Indian women have come a long way since the days of exile in dark kitchens full of fumes of a coal fire. One of the foremost factors ushering this change has been the education of women. Gone are the days when a parent would plan the son’s education and the daughter’s marriage. Today in most urban educated homes, equal importance is given, or so I would like to believe, to the education of girls and boys. So far so good. But still not good enough. Formally educating a girl is just the first step, not the final. The reason why I felt like making this point is that around me I see too many educated girls who have a college degree (something coveted in a place like the US I believe- but much too easily available in India) but have no clear idea about why they acquired it in the first place.

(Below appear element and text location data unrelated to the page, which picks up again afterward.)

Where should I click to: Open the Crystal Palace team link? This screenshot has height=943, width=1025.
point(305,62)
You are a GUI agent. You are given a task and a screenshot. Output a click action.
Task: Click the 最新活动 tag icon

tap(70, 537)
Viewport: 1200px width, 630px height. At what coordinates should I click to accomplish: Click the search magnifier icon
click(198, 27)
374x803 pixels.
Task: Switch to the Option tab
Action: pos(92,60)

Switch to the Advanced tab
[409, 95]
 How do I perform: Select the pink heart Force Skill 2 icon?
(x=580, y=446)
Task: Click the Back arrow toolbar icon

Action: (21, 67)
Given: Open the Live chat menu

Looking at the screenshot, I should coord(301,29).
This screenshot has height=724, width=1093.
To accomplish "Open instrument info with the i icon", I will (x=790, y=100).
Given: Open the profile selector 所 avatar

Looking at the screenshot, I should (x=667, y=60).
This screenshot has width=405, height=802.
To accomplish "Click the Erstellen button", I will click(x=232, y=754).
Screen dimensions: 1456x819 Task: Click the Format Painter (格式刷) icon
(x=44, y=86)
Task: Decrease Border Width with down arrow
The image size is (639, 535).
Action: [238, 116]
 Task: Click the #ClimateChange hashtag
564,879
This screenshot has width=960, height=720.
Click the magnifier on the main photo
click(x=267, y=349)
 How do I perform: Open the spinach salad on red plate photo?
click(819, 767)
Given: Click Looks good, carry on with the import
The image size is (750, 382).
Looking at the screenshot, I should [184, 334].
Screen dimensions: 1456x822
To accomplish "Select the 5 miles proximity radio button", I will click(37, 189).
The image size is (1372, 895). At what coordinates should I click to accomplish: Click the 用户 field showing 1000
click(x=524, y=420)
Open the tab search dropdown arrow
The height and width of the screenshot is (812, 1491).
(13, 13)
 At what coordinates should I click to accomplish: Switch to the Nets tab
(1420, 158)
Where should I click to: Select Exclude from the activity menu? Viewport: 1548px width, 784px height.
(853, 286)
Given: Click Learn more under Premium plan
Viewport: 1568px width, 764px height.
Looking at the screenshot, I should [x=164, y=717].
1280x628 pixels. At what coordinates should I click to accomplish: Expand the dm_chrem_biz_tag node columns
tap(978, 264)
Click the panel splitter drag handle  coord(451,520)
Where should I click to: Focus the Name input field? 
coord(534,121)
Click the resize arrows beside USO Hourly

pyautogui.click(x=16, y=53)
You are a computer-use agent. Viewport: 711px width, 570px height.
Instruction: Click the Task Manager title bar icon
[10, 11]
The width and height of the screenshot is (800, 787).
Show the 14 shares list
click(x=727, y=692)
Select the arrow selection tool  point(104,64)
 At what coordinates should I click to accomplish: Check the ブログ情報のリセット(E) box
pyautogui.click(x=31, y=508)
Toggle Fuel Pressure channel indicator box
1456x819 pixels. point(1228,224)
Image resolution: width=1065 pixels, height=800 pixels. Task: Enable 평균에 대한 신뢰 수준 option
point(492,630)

Years ago when I was in University pursuing a degree, one of my very catty and sarcastic classmates had made the point that the day we would graduate our “worth” in the ‘marriage market’ would drastically improve. I paid no attention then since I knew she was just being sarcastic and that none in my close friends group had any such perverted ambition. Years later today however when I am the mother of a college going girl, I am unpleasantly surprised to see that that tenet uttered years ago holds true for so many girls who are pursuing college / university degrees with no clear aim of using the education so acquired for the betterment of society, to do something outside the home, to give back to the society that nurtured them.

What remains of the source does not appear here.